DOCUMENT SECTION:

+---+

Thursday, May 18, 2017

I am the Highway


Pearls and swine bereft of me
Long and weary my road has been
I was lost in the cities
Alone in the hills
No sorrow or pity for leaving 
I feel

I am not your rolling wheels
I am the highway
I am not your carpet ride
I am the sky

Friends and liars don't wait for me
I'll get on all by myself
I put millions of miles
Under my heels
And still too close to you
I feel

I am not your rolling wheels
I am the highway
I am not your carpet ride
I am the sky

I am not your blowing wind
I am the lightning
I am not your autumn moon
I am the night
The night

I am not your rolling wheels
I am the highway
I am not your carpet ride
I am the sky

I am not your blowing wind
I am the lightning
I am not your autumn moon
I am the night
The night


Monday, May 15, 2017

Satisfaction

All I've ever wanted was a 9-5 job and traffic to complain about. Whats better is when the rain makes things worse, and everyone is locked together like a giant singular organism. Sometimes I'll pretend I'm a white blood-cell zooming through an animal body, then buildup on the edges slows things down. Finally we pass the bottleneck and start to move quickly again.

All I've ever wanted was oil changes and flat tires. To shop seasonally and actually enjoy summer for the first time in my life. To overbook my weekends to the point of exhaustion, and stay in all next weekend in order to compensate. Sometimes I'll shut myself away for a whole month, and marvel at how much I've gotten done. To enjoy missing my friends.

+---+

In the blog page's entry titled "Satisfaction," what kind of job does the writer say they have always wanted? The data below have no connection to the blog page.

Collection entries:
+---+

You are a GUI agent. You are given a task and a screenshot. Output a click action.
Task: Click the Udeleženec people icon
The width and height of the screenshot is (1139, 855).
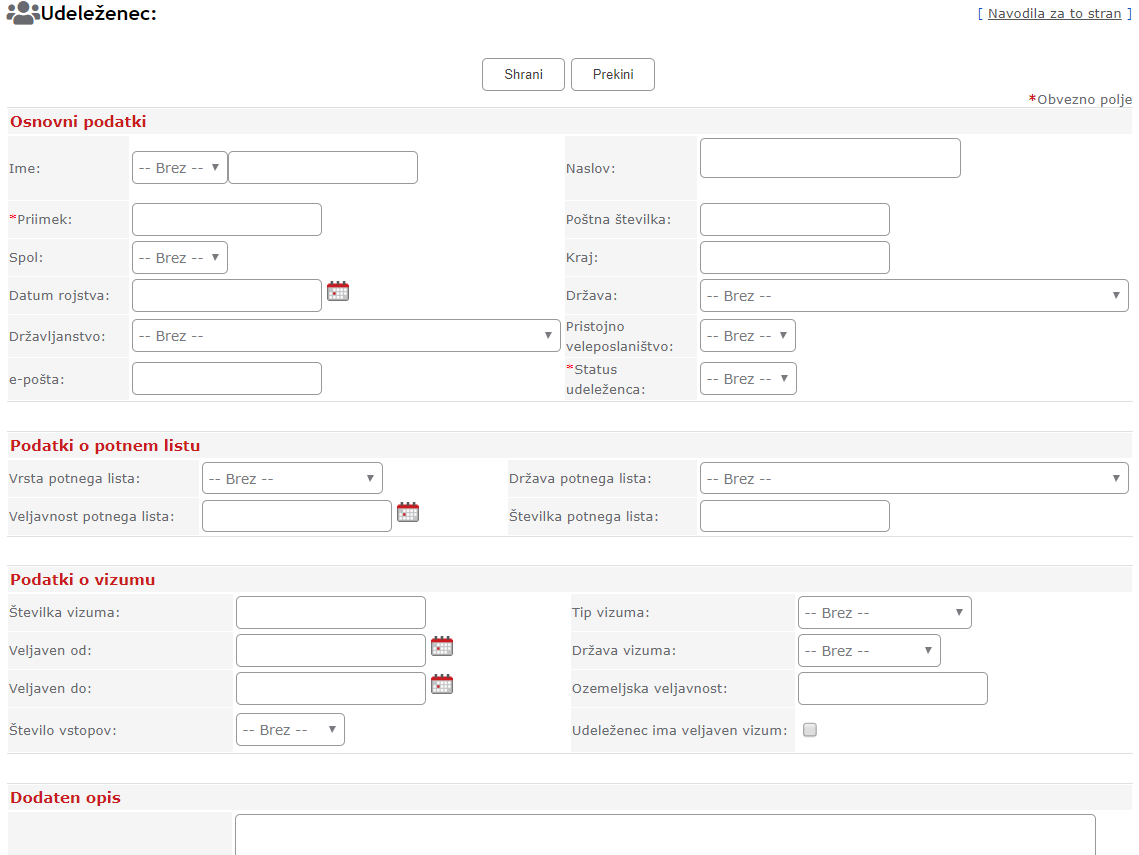pyautogui.click(x=22, y=14)
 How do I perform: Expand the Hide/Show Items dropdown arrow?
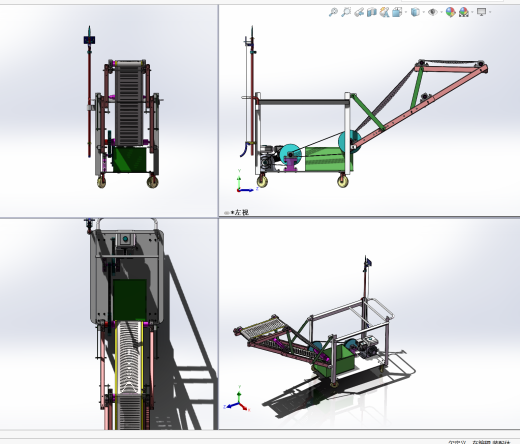(441, 12)
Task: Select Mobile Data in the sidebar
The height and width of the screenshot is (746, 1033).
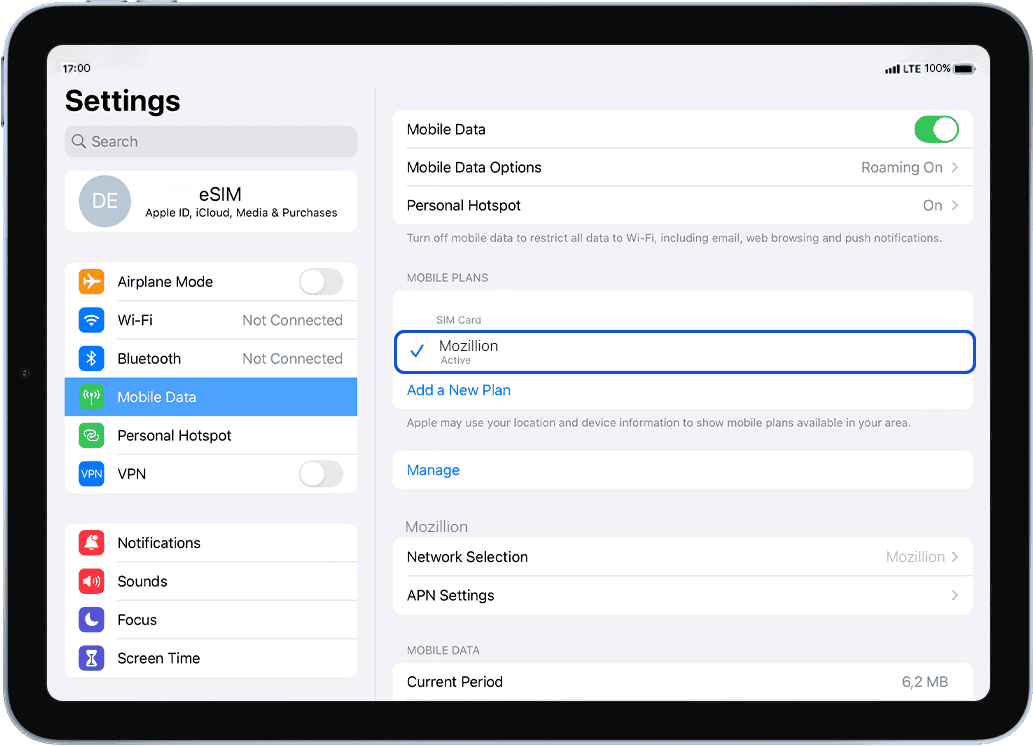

+---+

ANSWER TO THE EXERCISE:
A 9-5 job, with traffic to complain about.